S. f. (Jurisprudence) ce terme pris dans son véritable sens, signifie ce que l'on doit à quelqu'un. Néanmoins on entend aussi quelquefois par-là ce qui nous est dû. et que l'on appelle plus régulièrement une créance. Pour éviter cette confusion, on distingue ordinairement les dettes actives des dettes passives. Voyez l'explication de ces deux termes ci-après en leur rang.

Tous ceux qui peuvent s'obliger, peuvent contracter des dettes ; d'où il suit par un argument à sens contraire, que ceux qui ne peuvent pas s'obliger valablement, ne peuvent aussi contracter des dettes : ainsi les mineurs non-émancipés, les fils de famille, les femmes en puissance de mari, ne peuvent contracter aucune dette sans l'autorisation de ceux sous la puissance desquels ils sont.

Personne ne peut contracter valablement des dettes sans cause légitime ; il faut même de plus à l'égard des communautés, qu'il y ait de leur part une nécessité d'emprunter ou de s'obliger autrement ; parce qu'elles sont comme les mineurs, qui ne sont pas maîtres de détériorer leur condition.

On peut contracter des dettes verbalement et par toutes sortes d'actes, comme par billet ou obligation, sentence ou autre jugement, et même tacitement, comme quand on est obligé en vertu de la loi, d'un quasi-contrat, ou d'un délit ou quasi-délit.

Les causes pour lesquelles on peut contracter des dettes, sont tous les objets pour lesquels on peut s'obliger, comme pour aliments, pour argent prêté, pour vente, ou louage de meubles, pour ouvrages faits, pour vente d'un fonds, d'une charge, pour arrérages de rentes, douaire, légitime, soute de partage, etc.

Le créancier pour obtenir le payement de sa dette, a différentes sortes d'actions ; selon la nature de la dette et du contrat, et selon les personnes contre lesquelles il agit. Il a action personnelle contre l'obligé ou ses héritiers, hypothécaire contre le tiers détenteur d'un héritage hypothéqué à la dette, et en certain cas il a une action mixte. Voyez ACTION et OBLIGATION.

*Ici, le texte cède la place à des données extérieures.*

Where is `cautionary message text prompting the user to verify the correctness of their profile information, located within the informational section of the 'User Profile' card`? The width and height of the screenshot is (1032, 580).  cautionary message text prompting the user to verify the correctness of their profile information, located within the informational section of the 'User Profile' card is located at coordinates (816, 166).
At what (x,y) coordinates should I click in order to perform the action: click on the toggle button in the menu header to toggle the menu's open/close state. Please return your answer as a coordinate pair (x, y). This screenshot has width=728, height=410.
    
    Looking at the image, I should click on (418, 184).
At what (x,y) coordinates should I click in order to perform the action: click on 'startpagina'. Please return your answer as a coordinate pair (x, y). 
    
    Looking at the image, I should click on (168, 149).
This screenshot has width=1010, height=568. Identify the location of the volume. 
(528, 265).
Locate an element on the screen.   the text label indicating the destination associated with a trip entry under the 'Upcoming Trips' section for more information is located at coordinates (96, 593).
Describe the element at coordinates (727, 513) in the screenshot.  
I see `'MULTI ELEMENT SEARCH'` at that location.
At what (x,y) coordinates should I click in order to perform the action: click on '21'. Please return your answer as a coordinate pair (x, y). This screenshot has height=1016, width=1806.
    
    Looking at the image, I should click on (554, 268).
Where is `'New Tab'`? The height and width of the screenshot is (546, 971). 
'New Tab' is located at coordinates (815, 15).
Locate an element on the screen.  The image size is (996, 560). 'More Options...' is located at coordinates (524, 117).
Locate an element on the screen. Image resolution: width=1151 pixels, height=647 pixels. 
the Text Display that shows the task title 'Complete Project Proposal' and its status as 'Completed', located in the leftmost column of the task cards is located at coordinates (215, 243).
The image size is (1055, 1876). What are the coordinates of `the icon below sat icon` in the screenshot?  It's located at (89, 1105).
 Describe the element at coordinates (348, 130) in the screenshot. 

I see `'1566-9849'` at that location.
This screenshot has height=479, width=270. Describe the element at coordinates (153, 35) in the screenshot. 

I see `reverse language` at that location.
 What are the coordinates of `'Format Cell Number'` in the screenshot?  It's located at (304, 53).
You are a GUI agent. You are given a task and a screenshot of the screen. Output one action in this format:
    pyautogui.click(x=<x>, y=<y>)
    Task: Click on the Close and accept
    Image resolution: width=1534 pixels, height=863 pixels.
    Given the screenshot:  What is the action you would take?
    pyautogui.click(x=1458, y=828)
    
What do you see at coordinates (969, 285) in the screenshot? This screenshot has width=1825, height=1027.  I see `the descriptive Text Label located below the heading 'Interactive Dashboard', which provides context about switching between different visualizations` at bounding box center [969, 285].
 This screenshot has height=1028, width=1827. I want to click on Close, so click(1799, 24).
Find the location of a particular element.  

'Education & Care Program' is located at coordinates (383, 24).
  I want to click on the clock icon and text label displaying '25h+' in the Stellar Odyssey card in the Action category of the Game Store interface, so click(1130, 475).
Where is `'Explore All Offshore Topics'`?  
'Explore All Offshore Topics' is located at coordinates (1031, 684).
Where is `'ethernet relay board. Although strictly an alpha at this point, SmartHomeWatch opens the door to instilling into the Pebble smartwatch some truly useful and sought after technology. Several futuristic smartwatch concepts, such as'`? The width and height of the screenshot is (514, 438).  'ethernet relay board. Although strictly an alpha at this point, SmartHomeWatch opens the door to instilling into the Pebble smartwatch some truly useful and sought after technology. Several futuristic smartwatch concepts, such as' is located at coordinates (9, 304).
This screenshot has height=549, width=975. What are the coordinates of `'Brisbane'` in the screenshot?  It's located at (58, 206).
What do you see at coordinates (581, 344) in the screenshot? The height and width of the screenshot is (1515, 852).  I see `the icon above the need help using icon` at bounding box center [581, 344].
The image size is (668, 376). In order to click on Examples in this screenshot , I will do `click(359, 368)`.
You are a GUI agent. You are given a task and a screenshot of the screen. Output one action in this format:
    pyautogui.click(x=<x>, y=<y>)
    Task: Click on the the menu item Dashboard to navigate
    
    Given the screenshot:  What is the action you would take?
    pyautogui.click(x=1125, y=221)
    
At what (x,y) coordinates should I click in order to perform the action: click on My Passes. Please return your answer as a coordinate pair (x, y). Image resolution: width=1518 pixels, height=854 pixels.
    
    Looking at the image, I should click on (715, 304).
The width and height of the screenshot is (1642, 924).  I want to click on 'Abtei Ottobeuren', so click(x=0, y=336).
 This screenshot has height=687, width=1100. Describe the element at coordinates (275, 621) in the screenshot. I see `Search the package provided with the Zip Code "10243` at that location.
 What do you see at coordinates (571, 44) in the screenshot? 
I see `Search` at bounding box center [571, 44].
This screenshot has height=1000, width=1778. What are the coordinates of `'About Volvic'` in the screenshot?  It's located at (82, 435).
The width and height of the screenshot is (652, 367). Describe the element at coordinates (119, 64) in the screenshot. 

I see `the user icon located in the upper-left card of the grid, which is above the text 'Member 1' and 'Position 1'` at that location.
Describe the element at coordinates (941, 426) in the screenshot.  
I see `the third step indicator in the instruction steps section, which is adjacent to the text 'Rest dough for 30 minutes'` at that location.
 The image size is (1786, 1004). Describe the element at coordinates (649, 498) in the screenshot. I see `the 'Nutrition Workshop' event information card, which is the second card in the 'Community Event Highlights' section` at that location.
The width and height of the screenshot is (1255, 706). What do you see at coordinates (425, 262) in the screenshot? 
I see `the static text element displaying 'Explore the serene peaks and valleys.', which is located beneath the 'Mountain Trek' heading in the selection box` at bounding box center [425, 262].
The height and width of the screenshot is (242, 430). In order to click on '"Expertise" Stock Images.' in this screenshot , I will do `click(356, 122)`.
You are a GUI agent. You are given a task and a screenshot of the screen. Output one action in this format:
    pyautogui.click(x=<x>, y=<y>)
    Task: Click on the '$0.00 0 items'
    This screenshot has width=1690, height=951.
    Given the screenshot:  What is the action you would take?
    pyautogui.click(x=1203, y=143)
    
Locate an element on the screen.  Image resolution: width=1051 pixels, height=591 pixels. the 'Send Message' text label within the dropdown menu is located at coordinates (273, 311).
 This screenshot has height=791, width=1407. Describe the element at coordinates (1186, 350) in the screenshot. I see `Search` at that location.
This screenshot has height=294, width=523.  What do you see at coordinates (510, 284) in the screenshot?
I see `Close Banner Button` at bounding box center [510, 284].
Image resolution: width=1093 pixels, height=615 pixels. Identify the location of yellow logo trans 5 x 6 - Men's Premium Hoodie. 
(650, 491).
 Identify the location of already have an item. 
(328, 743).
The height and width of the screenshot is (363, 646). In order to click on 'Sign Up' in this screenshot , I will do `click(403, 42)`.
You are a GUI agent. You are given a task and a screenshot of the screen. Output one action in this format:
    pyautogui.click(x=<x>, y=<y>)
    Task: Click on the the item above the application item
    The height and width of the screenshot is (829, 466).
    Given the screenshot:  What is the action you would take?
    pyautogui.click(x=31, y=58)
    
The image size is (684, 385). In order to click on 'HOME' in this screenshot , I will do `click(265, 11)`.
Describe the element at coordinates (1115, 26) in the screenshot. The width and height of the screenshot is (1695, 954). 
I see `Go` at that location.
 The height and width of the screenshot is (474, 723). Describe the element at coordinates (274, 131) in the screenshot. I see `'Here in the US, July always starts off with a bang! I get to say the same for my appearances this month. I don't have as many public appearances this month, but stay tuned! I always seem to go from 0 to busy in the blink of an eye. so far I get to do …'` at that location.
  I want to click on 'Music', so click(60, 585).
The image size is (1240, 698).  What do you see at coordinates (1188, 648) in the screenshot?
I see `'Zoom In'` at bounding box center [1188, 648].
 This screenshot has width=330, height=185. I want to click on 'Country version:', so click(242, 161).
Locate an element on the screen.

Les dettes s'acquittent ou s'éteignent en plusieurs manières ; savoir 1°. par le payement, qui est la façon la plus naturelle de les acquitter ; 2°. par compensation d'une dette avec une autre ; 3°. par la remise volontaire que fait le créancier ; 4°. par la confusion qui se fait des qualités de créancier et de débiteur, en une même personne ; 5°. par fin de non-recevoir, ou prescription ; 6°. par la décharge que le débiteur obtient en justice.

DETTE ACTIVE, est la dette considérée par rapport au créancier, ou pour mieux dire, c'est la créance. Le terme de dette active est opposé à dette passive, qui est la dette proprement dite, considérée par rapport au débiteur.

DETTE ANCIENNE, en matière d'hypothèque, est celle qui précéde les autres ; et en matière de subrogation, c'est celle à laquelle le nouveau créancier est subrogé. En Normandie, dette ancienne signifie celle qui est antérieure à l'acquisition du tiers acquéreur. Voyez l'article 585. de la cout. de Norm.

DETTE ANNUELLE, est celle qui se renouvelle chaque année, comme une rente, une pension, un legs d'une somme payable chaque année ; ce qui est appelé en Droit, debitum quot annis.

DETTE CADUQUE, est celle qui est de nulle valeur, et pour le payement de laquelle on n'a aucune espérance.

DETTE CHIROGRAPHAIRE, on appelle ainsi celle qui est contractée par un écrit sous seing privé, qui n'emporte point d'hypothèque. Voyez CHIROGRAPHAIRE.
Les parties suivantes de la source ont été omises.